Myeloid ATF3 Protects Against Liver Fibrosis by Modulating the Extracellular Microenvironment and Macrophage Inflammatory Signaling - PubMed
3 hours ago
- #liver fibrosis
- #macrophage signaling
- #ATF3
- Activating transcription factor 3 (ATF3) is a stress-inducible transcription factor that regulates inflammatory responses, and its role in liver fibrosis is not fully understood.
- Myeloid-specific ATF3 knockout mice (Atf3fl/fl LysM-Cre+) were used to study liver fibrosis induced by carbon tetrachloride (CCl4).
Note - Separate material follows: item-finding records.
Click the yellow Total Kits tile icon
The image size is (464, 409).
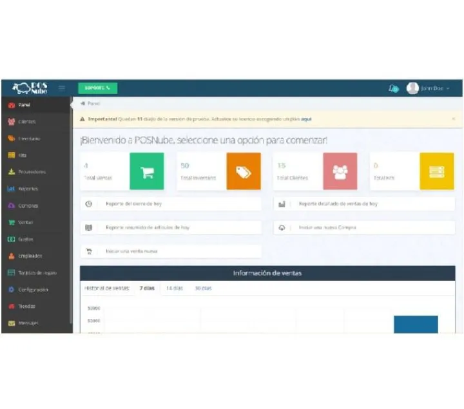pos(436,171)
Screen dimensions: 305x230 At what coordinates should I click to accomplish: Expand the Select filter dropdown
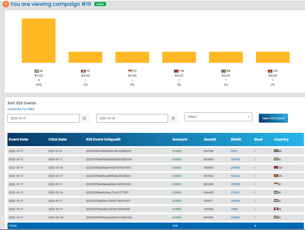[x=218, y=117]
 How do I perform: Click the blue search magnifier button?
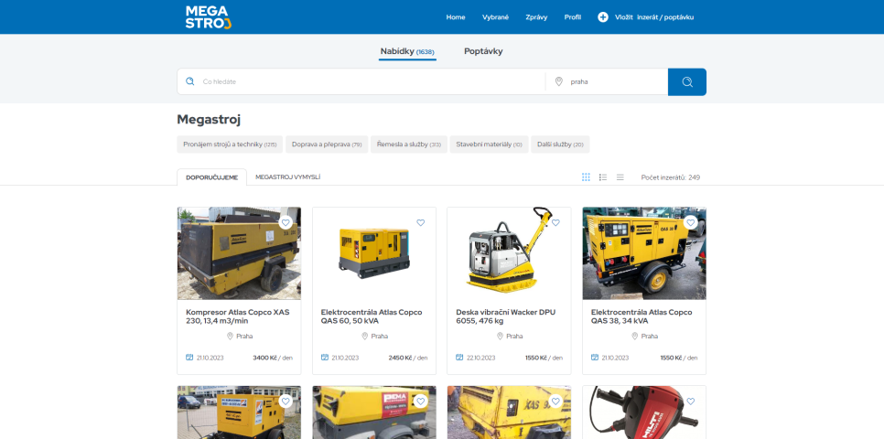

- ATF3 deficiency worsened liver injury, shown by increased serum ALT/AST, collagen deposition, fibrosis scores, and hepatic stellate cell activation.
- While total macrophage numbers were unchanged, ATF3 loss led to more Ly6C+ infiltrating macrophages and fewer Kupffer cells.
- Mechanistically, ATF3-deficient livers had higher chemokine expression, reduced MMPs, increased TIMP1, and enhanced TGF-β1/SMAD signaling.
- Myeloid ATF3 acts as a protective factor by limiting inflammation and extracellular matrix buildup in liver fibrosis.
- Targeting ATF3 pathways could be a potential therapy for fibrotic liver disease.